2. Define Your Reason – Why You NEED to Stop?
That is a step I practise all the time – I always define WHY I do this certain thing. Knowing your reasons is vital in committing to your goal. Believe me, I have taken the same actions with purpose and without. A defined reason gave me strength to go further with bigger commitment and therefore I achieved better results, while doing things without reason made me only wander around with no certain outcome.
So here are some questions to help you:
- Why achieving you goal is important for You?
- How will you feel, when achieved you goal?
- What are the benefits of achieving the end result?
- What depends on You and Your performance?
3. Select a Period
Think about what kind of fast you want to do – a little fast on a regular basis or one long-time fast? Basically how long do you choose not to eat and how frequently do you choose to fast 🙂
A regular basis fasting, for example, is that, for the past several months I have lost weight very efficiently with fasting through dinner till breakfast. (Have you ever thought where has the word “breakfast” come from – maybe because after 8 hours of fasting or in simpe language sleeping, you BREAK the FAST = BREAKFAST :))
The other period you might stop eating is one long-time fast. If you are interested in that then I suggest you select a perioad where you are at least 6 hours awake plus hours you sleep.
So choose how will you do this – one longtime fast or frequent shorter 😀
4. Figure out Your Weak Spots
After I went to work as a waitress I had many challenges with the cakes this cafe sold. We had to clean the cake fridge every night. After I started to analyze my weak spots I found that this every nights routine was one of my biggest weaknesses. So each night I was at work and had to clean this fridge I started to build my inner strength through focusing on my goals and making great job as an employee. Also, I found if I had somebody to speak to (boyfriend, friend) it was easier to overcome my weakness.
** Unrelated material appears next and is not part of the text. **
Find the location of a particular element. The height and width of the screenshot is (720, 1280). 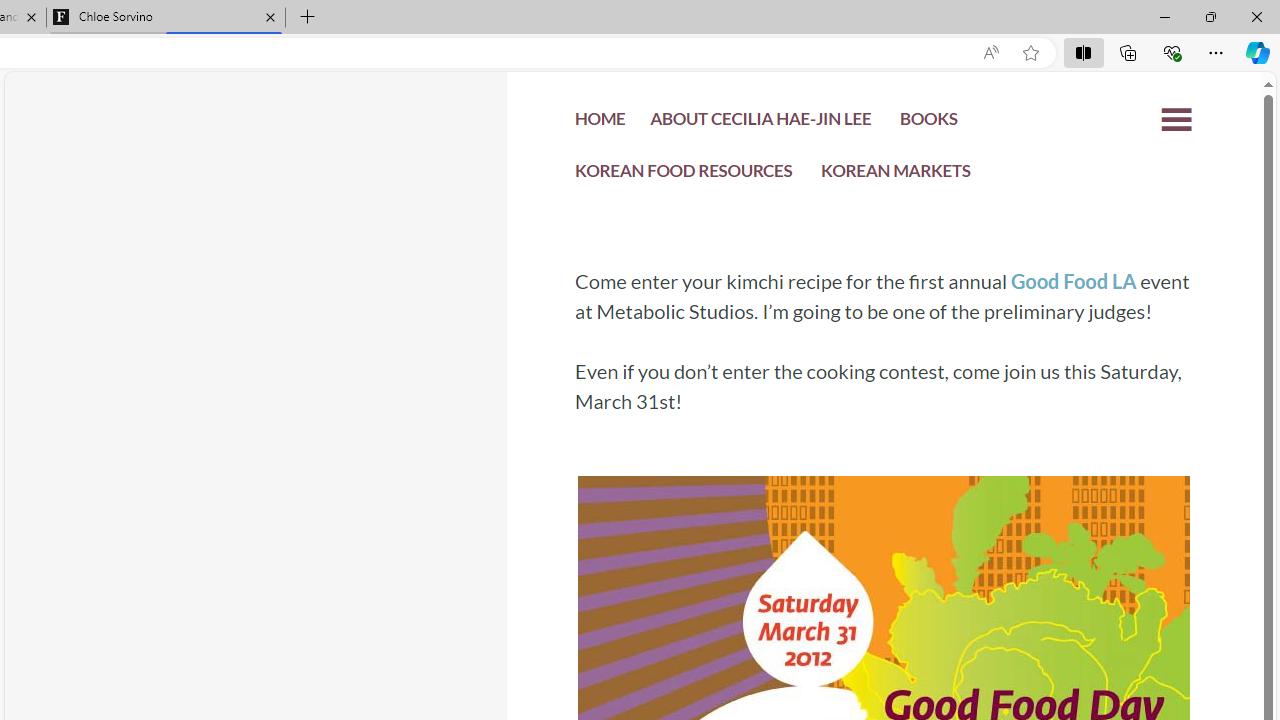

'KOREAN FOOD RESOURCES' is located at coordinates (684, 172).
I suggest you analyze what’s distracting you, or rather what is making you think about food so much that you start to think it’s OK if you eat that cake. Is it some feeling, a situation, a timing, an action (like my cleaning routine). I am sure there is an antidote towards failing in that certain situation.
A great tip: use wristband to wake you up from you desires and get you focused on your goal again.
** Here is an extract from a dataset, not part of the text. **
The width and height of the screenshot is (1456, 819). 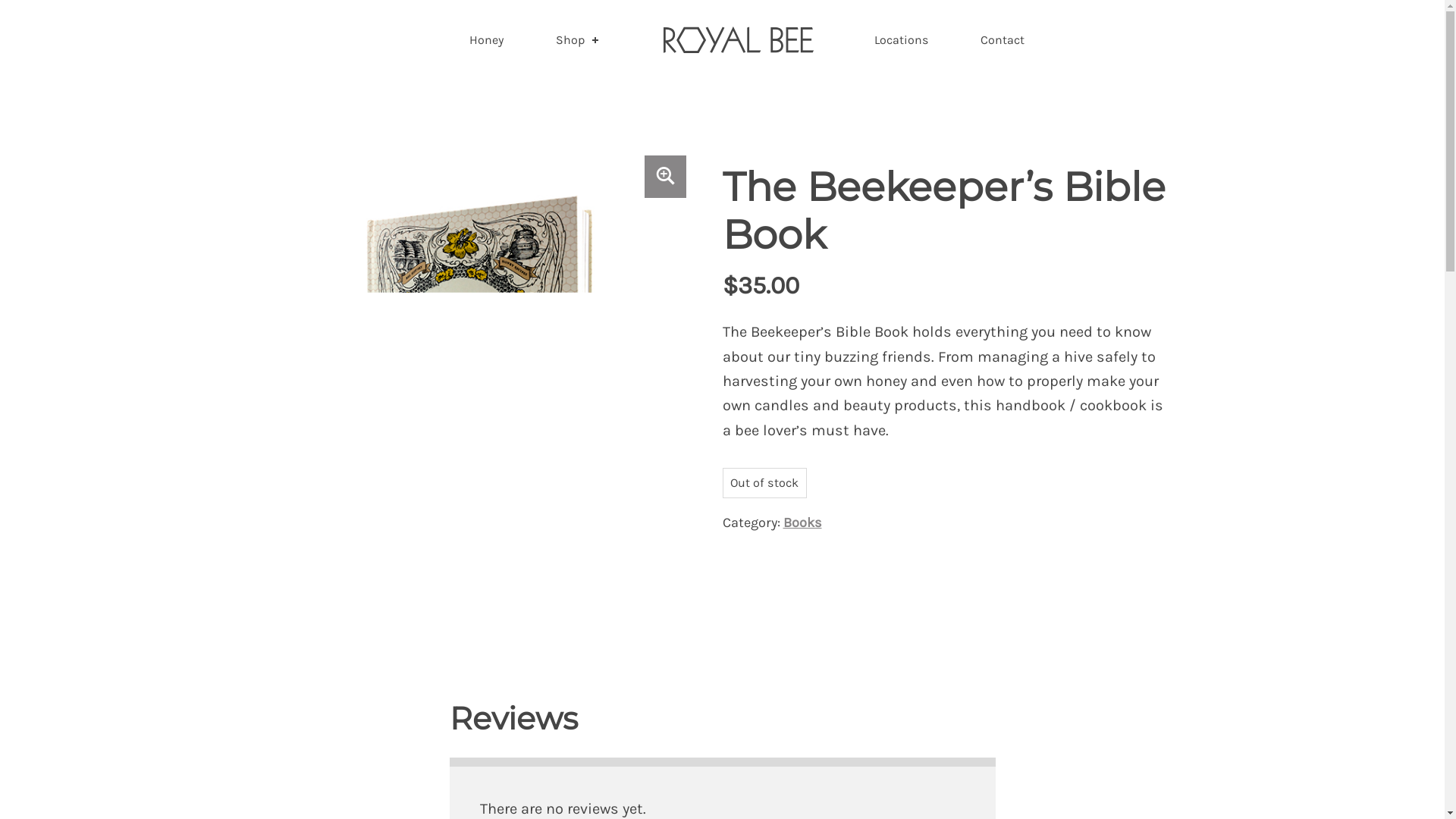 I want to click on 'Shop', so click(x=577, y=38).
One easy thing is: if you don’t have junk food in home you can’t eat it. However, it has a catch, sometimes you have to be in environment where you have to be around food you should not eat. Keep in mind, nobody can tell you to eat when you do not let them!
5. Find Your Focus!
I have discovered that the easiest way is to focus passionately on something else if you want to fast. For example, I focused on being a good employee and making the fridge as clean as possible.
One group of situations I always feel obligated to eat is events and nights out with my friends. There is my solution to focus on enjoying the event and great company – to be a great friend, to listen and to share value.
So you see, what you focus on expands. If you focus on desire to eat, it will expand so big that you can not stop eating. Then again, if you shift you focus on you being the best you can be, being a great friend, or becoming the best in a hobby, you will get better in those things.
6. Make a decision!
Now make the summary: write down you goal, why you want to achieve it, how long have you decided to fast and what will be your main focus (just focusing on not eating has never worked for me)!
Decide deep inside that eating RIGHT NOW everything is not as important as the goal you want to achieve!
7. Remake Your decision every day!
And now – the most important step of these seven – remake you decision every day! Remake it as often as you need. Remake it when you start thinking on things you know you shouldn’t.
Because You are the only one who has to live with you THE WHOLE LIFE! You are the only one who can make changes in your life and You are the only one who can make a decision in your life!
Thank you so much for reading! Hope that you got value and that you have better focus and that you will be able to stop eating whenever you want to stop!